Problem. Output word for word the lines from the one with "The height and width of the screenshot is (341, 546)." to the final line of the data, both ends included, but skip the pictures.

(Stored records)
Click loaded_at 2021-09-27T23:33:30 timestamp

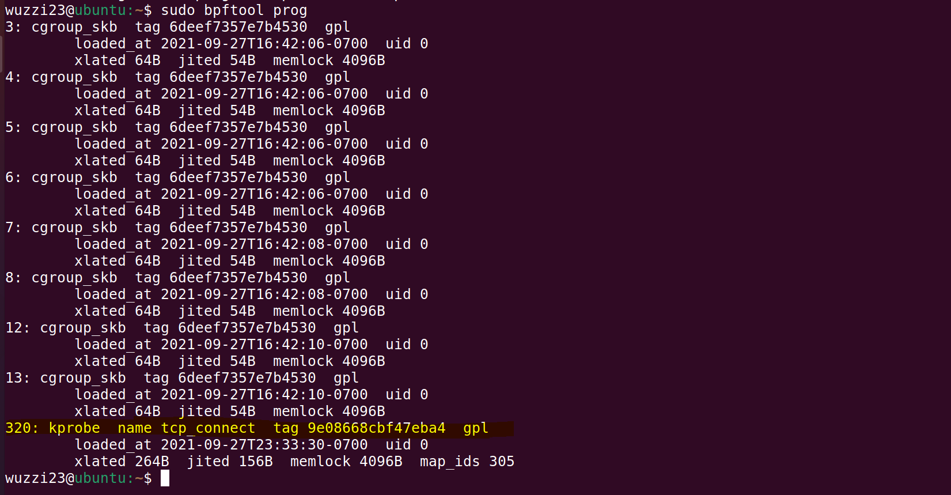(x=221, y=445)
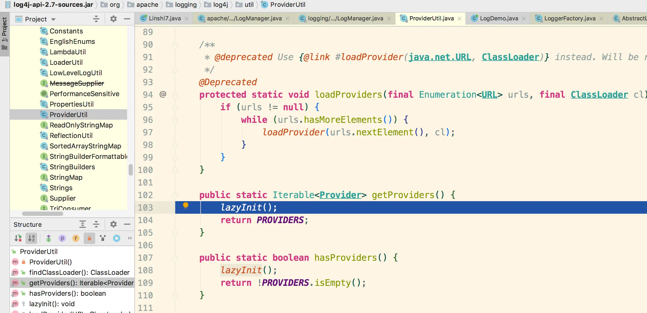Hide the Project panel with minus icon
This screenshot has height=313, width=647.
click(127, 19)
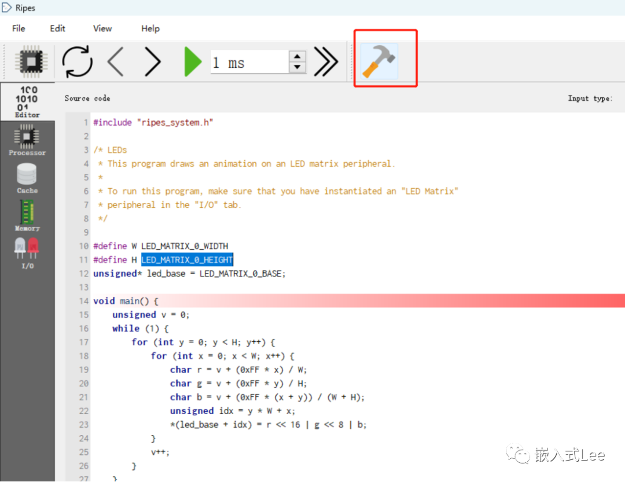This screenshot has height=482, width=625.
Task: Click the hammer compile icon
Action: click(379, 61)
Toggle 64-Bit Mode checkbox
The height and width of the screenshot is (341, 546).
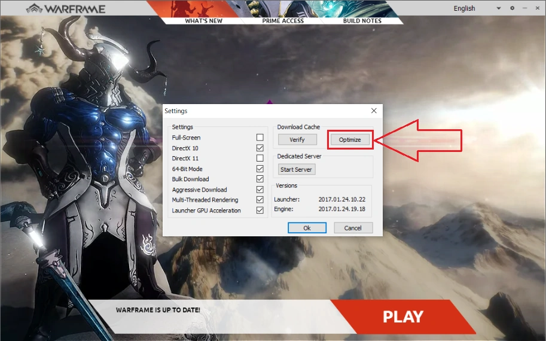260,169
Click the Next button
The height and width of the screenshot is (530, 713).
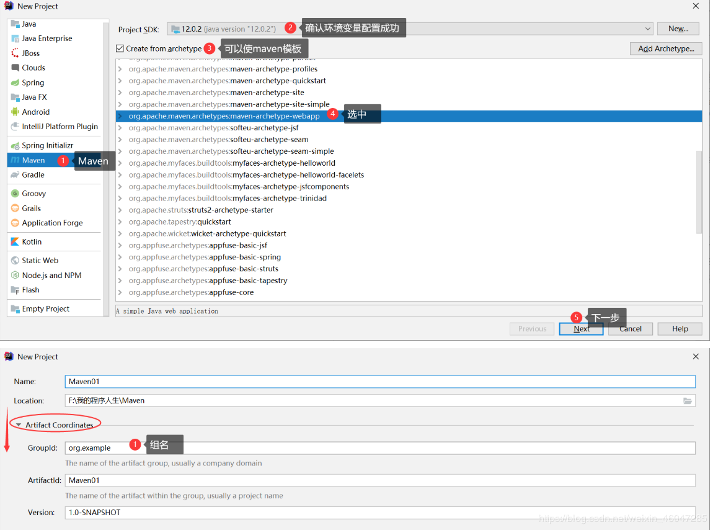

Your solution.
The height and width of the screenshot is (341, 546).
260,169
Click the Next button
The height and width of the screenshot is (530, 713).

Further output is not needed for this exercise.